§ **Text provided**
==================================================
How to avoid DOM parsing adding html doctype, and tags?

问题

<?
    $string = '
    Some photos<br>
    <span class="naslov_slike">photo_by_ile_IMG_1676-01</span><br />
    <span class="naslov_slike">photo_by_ile_IMG_1699-01</span><br />
    <span class="naslov_slike">photo_by_ile_IMG_1697-01</span><br />
    <span class="naslov_slike">photo_by_ile_IMG_1695-01</span><br />    
    ';

    $dom = new DOMDocument();
    $dom->loadHTML($string);
    $dom->preserveWhiteSpace = false;
    $elements = $dom->getElementsByTagName('span');
    $spans = array();
    foreach($elements as $span) {
        $spans[] = $span;
    }
    foreach($spans as $span) {
        $span->parentNode->removeChild($span);
    }
    echo $dom->saveHTML();


?>

I'm using this code to parse strings. When string is returned by this function, it has some added tags:

<!DOCTYPE html PUBLIC "-//W3C//DTD HTML 4.0 Transitional//EN" "http://www.w3.org/TR/REC-html40/loose.dtd">
<html><body><p>Some photos<br><br><br><br><br></p></body></html>

Is there any way to avoid this and to have clean string returned? This input string is just for example, in usage it can be any html string.

回答1:

I'm actually looking for the same solution. I've been using the following method to do this, however the <p> around the text node will still be added when you do loadHTML(). I don't there's a way to get around that without using another parser, or there's some hidden flag to tell it to not do that.

This code:

<?php

function innerHTML($node){
  $doc = new DOMDocument();
  foreach ($node->childNodes as $child)
    $doc->appendChild($doc->importNode($child, true));

  return $doc->saveHTML();
}

 $string = '
    Some photos<br>
    <span class="naslov_slike">photo_by_ile_IMG_1676-01</span><br />
    <span class="naslov_slike">photo_by_ile_IMG_1699-01</span><br />
    <span class="naslov_slike">photo_by_ile_IMG_1697-01</span><br />
    <span class="naslov_slike">photo_by_ile_IMG_1695-01</span><br />    
    ';

    $dom = new DOMDocument();
    $dom->preserveWhiteSpace = false;
    $dom->loadHTML($string);
    $elements = $dom->getElementsByTagName('span');
    $spans = array();
    foreach($elements as $span) {
        $spans[] = $span;
    }
    foreach($spans as $span) {
        $span->parentNode->removeChild($span);
    }

    echo innerHTML( $dom->documentElement->firstChild );

Will output:

<p>Some photos<br><br><br><br><br></p>

However of course this solution does not keep the markup 100% intact, but it's close.
==================================================
§ **Dataset rows**

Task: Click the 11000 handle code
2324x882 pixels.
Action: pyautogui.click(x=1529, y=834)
==================================================
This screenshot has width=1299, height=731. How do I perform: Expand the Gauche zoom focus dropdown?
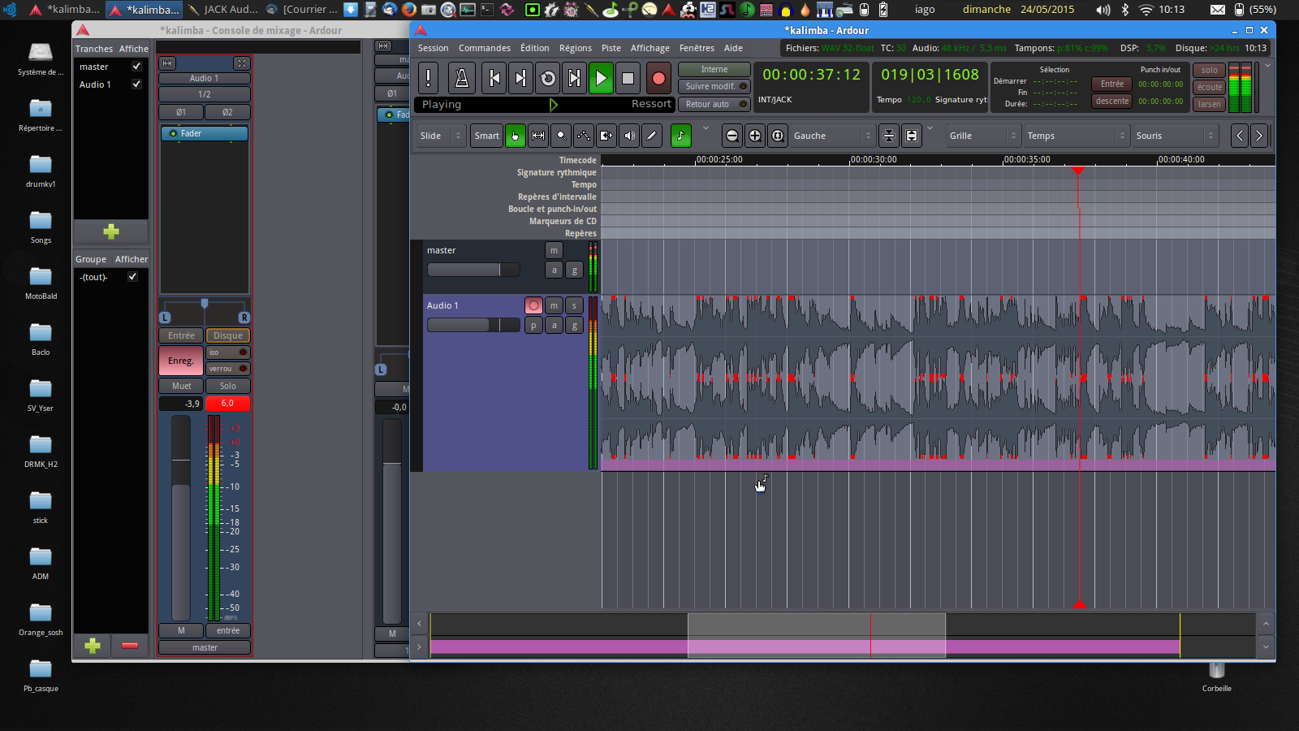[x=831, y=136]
==================================================
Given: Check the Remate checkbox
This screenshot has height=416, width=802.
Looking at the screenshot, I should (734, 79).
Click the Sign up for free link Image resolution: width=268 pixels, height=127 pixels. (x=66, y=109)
==================================================
§ **Written problem 1**
In the DOMDocument thread, which tag does the answerer say will still be added around the text node when loadHTML() is called?
§ **Written problem 2**
In the DOMDocument thread, list the text inside every span element of the input string.
§ **Written problem 3**
Pick up the DOMDocument thread right after its final sentence and continue it.

§ **Task response 1**
A <p> tag.

§ **Task response 2**
photo_by_ile_IMG_1676-01
photo_by_ile_IMG_1699-01
photo_by_ile_IMG_1697-01
photo_by_ile_IMG_1695-01

§ **Task response 3**
回答2:

Hey why not answer a 9 year old question? PHP version 5.4 (released 3 years after this question was asked) added the options parameter to DomDocument::loadHTML(). With it you can do this:

$dom = new DomDocument();
$dom->loadHTML($string, LIBXML_HTML_NODEFDTD | LIBXML_HTML_NOIMPLIED);
// do stuff
echo $dom->saveHTML();

We pass two constants: LIBXML_HTML_NODEFDTD says not to add a document type definition, and LIBXML_HTML_NOIMPLIED says not to add implied elements like <html> and <body>.

回答3:

After using loadHTML, you can do this:

# loadHTML causes a !DOCTYPE tag to be added, so remove it:
$dom->removeChild($dom->firstChild);

# it also wraps the code in <html><body></body></html>, so remove that:
$dom->replaceChild($dom->firstChild->firstChild->firstChild, $dom->firstChild);

The !DOCTYPE tag will be removed, and the first tag inside the body tag will replace the html tag.

Obviously, this will only work if you're only interested in the first tag inside the body, as I was when I encountered this problem. But this example could be adapted to copy everything inside the body with a little bit of effort.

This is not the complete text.